Ks. Grzegorz K., były proboszcz parafii na warszawskim Tarchominie, skazany już prawomocnie za czyny o charakterze pedofilskim, został zatrzymany. Ma to związek ze śledztwem prowadzonym przez Prokuraturę Rejonową w Wołominie.
Został zatrzymany dzisiaj na polecenie prokuratura. Jutro będą prowadzone z nim czynności - powiedziała rzeczniczka Prokuratury Okręgowej Warszawa-Praga Renata Mazur. Informację o zatrzymaniu ks. Grzegorza K. podała telewizja TVN24.
Wołomińska prokuratura prowadzi śledztwo w sprawie m.in. obcowania płciowego z małoletnim, dopuszczania się wobec niego tzw. innych czynności seksualnych oraz prezentowania małoletniemu treści pornograficznych. Miało się to dziać w Radzyminie i Otwocku Wielkim od 1 stycznia 2000 roku do 7 stycznia 2003 roku.
Śledztwo wszczęto w związku ze złożeniem przez pokrzywdzonego pisemnego zawiadomienia o przestępstwie. Jak wynika z zawiadomienia i przesłuchania pokrzywdzonego, sprawa dotyczy czynów, które ks. Grzegorz K. miał popełnić w czasie, gdy był proboszczem parafii rzymskokatolickiej w Otwocku Wielkim.
Ks. Grzegorz K. został już prawomocnie skazany na roku więzienia w zawieszeniu na cztery lata za czyny o charakterze pedofilskim wobec ministranta w Otwocku w 2001 r.
Oskarżenie w tej sprawie dotyczyło "innej czynności seksualnej" z osobą poniżej 15. roku życia (za co grozi nawet do 12 lat więzienia). W marcu 2013 r. Sąd Rejonowy w Otwocku skazał księdza. Obrona złożyła apelację, w której wnosiła o jego uniewinnienie.
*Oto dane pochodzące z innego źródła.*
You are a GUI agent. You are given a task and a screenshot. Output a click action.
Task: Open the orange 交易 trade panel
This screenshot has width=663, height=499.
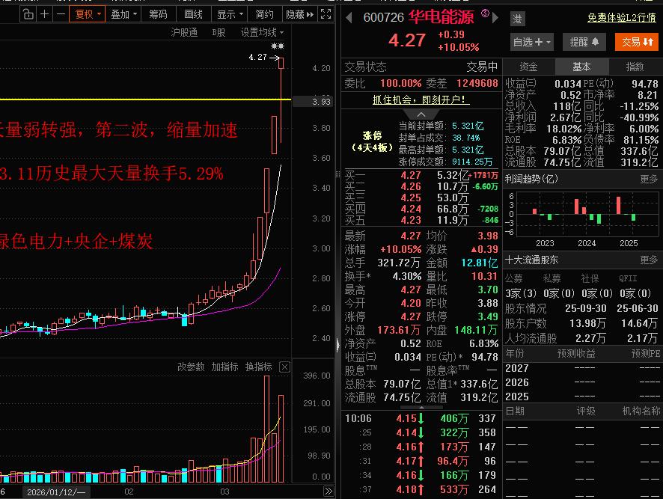[x=639, y=42]
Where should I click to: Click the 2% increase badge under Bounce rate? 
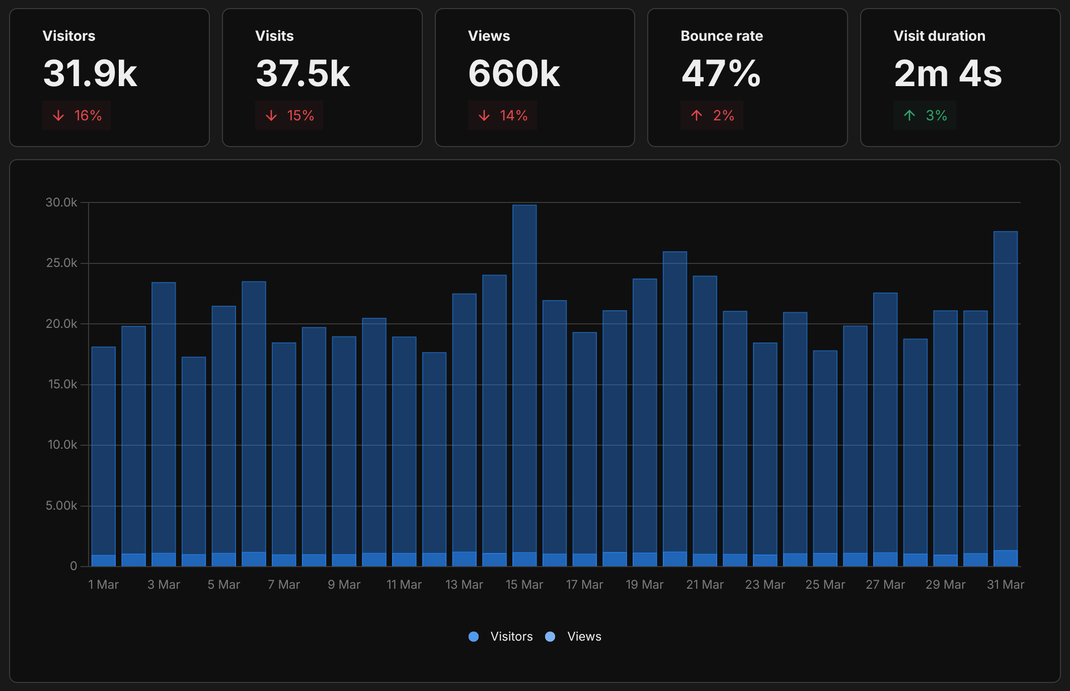pyautogui.click(x=712, y=115)
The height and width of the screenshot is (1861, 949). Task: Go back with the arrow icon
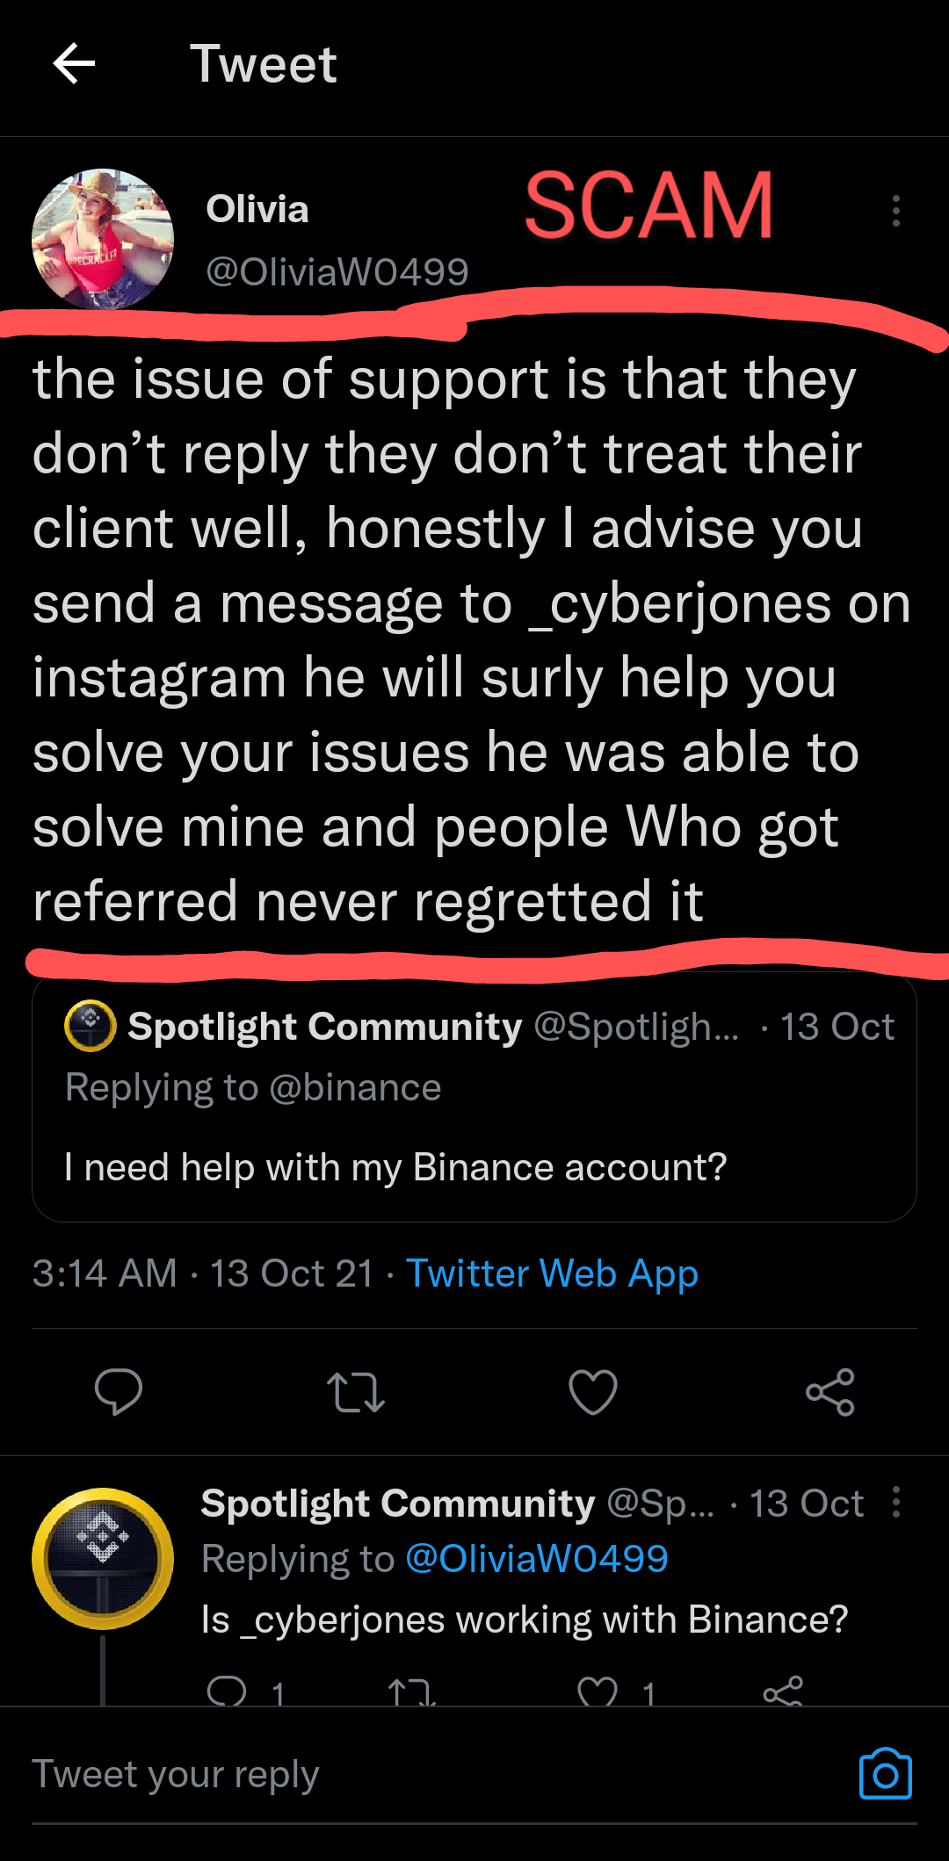[x=74, y=63]
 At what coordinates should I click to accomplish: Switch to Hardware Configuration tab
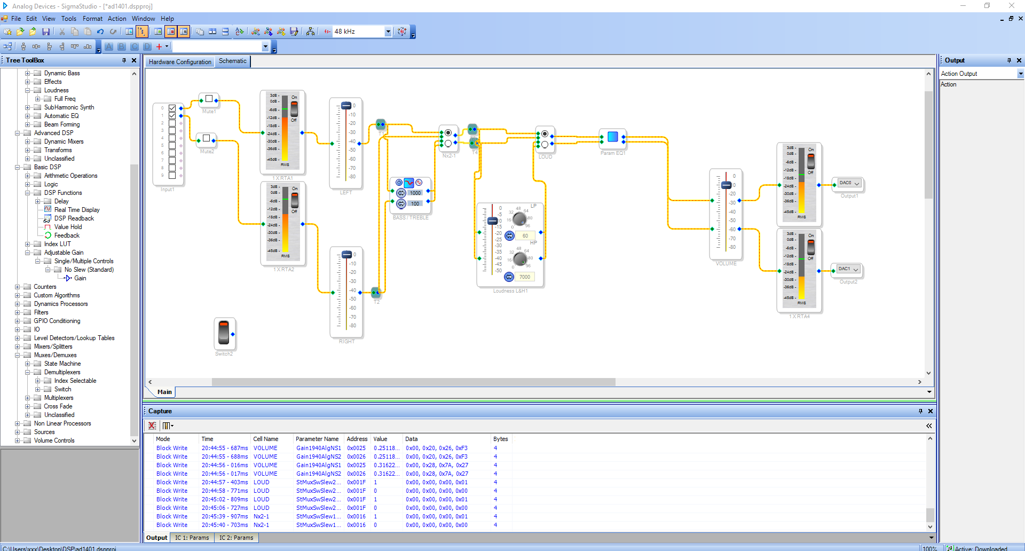pyautogui.click(x=180, y=62)
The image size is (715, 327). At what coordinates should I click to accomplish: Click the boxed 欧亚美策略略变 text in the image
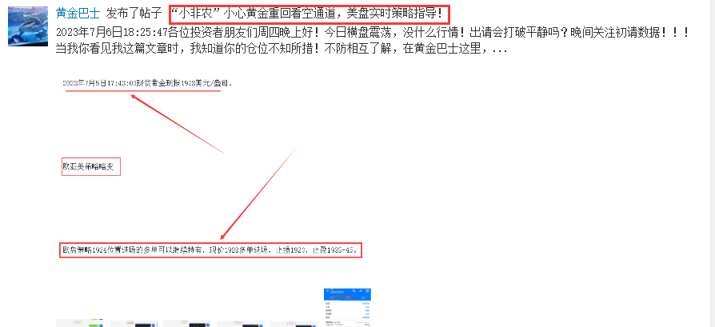click(90, 167)
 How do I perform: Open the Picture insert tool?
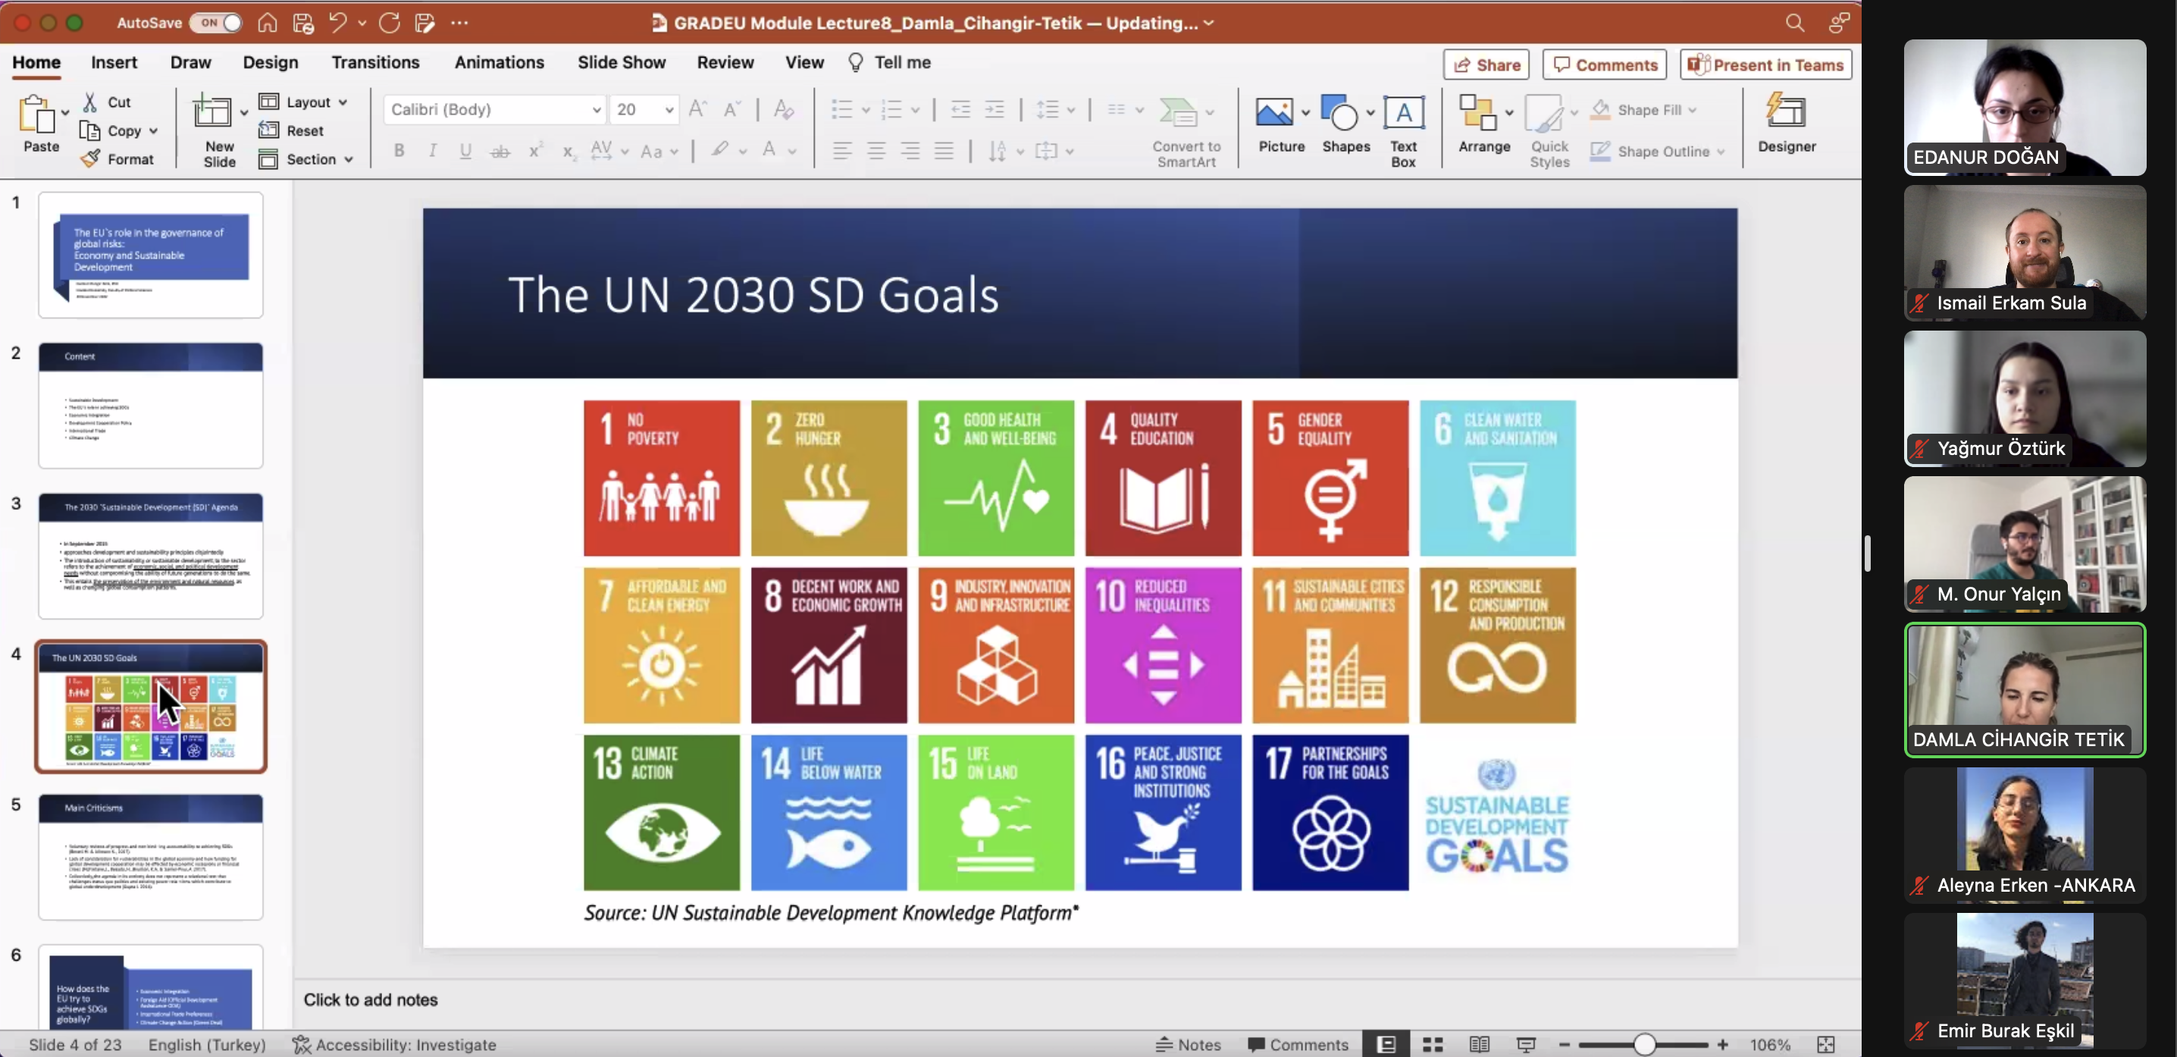1274,112
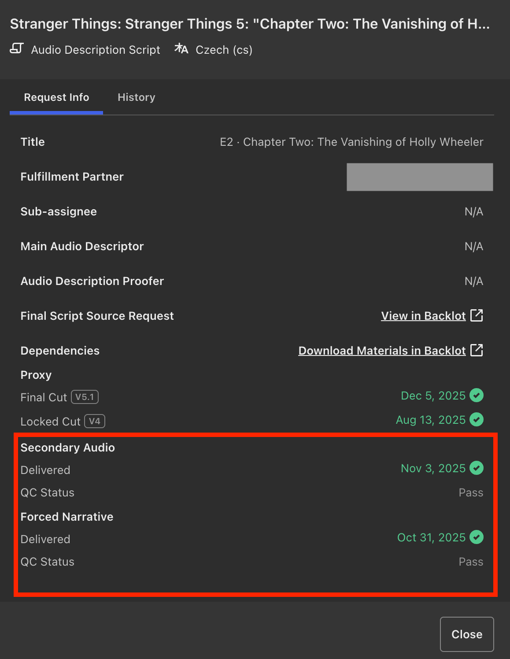
Task: Open Download Materials in Backlot link
Action: coord(382,351)
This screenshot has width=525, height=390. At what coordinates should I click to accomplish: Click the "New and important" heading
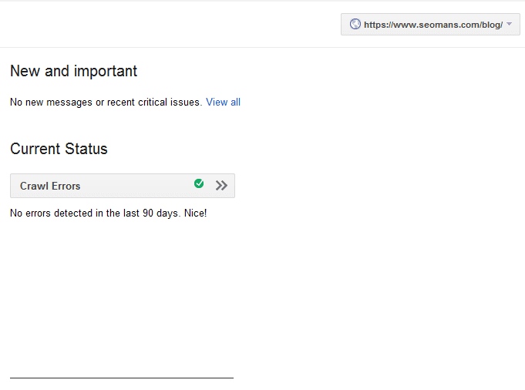click(x=73, y=71)
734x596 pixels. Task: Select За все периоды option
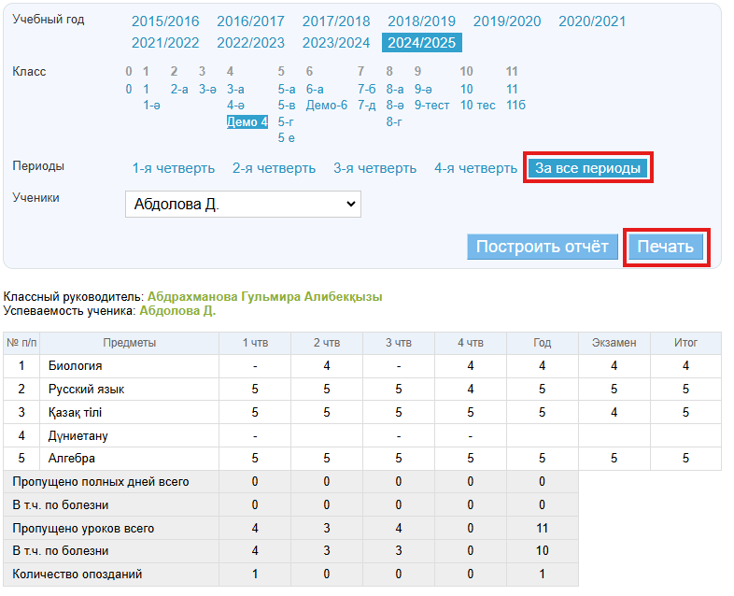587,168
Jednak pod koniec stycznia Sąd Okręgowy Warszawa-Praga oddalił apelację jako bezzasadną.
Księdza K. - poza sprawą prowadzoną przez prokuraturę w Wołominie - czeka jeszcze drugi proces za "inną czynność seksualną" z osobą poniżej 15. roku życia.
Kuria Warszawsko-Praska zapewniła w specjalnym oświadczeniu o swojej pełnej gotowości współpracy z organami ścigania. "Jesteśmy w kontakcie z osobą poszkodowaną, której zaoferowaliśmy pomoc duszpasterską i psychologiczną" - napisano. "Czyny przeciwko szóstemu przykazaniu z osobą niepełnoletnią są wielkim złem moralnym i należą do jednych z najcięższych przestępstw. Kościół zdecydowanie potępia takie zachowania" - zaznaczono w oświadczeniu podpisanym przez rzecznika Mateusza Dzieduszyckiego.
W październiku kuria warszawsko-praska poinformowała, że po wyroku z marca nieprawomocnie skazującym ks. K. za pedofilię otrzymał on od biskupa polecenie opuszczenia parafii na Tarchominie i "wykazał całkowite posłuszeństwo i współpracę" w tej sprawie. Kuria zaznaczyła, że po zakończeniu sprawy prawomocnym wyrokiem prowadzone będzie dodatkowe dochodzenie kanoniczne i wszystkie dokumenty zostaną przekazane do watykańskiej Kongregacji Nauki Wiary, właściwej do rozstrzygania przypadków pedofilii osób duchownych.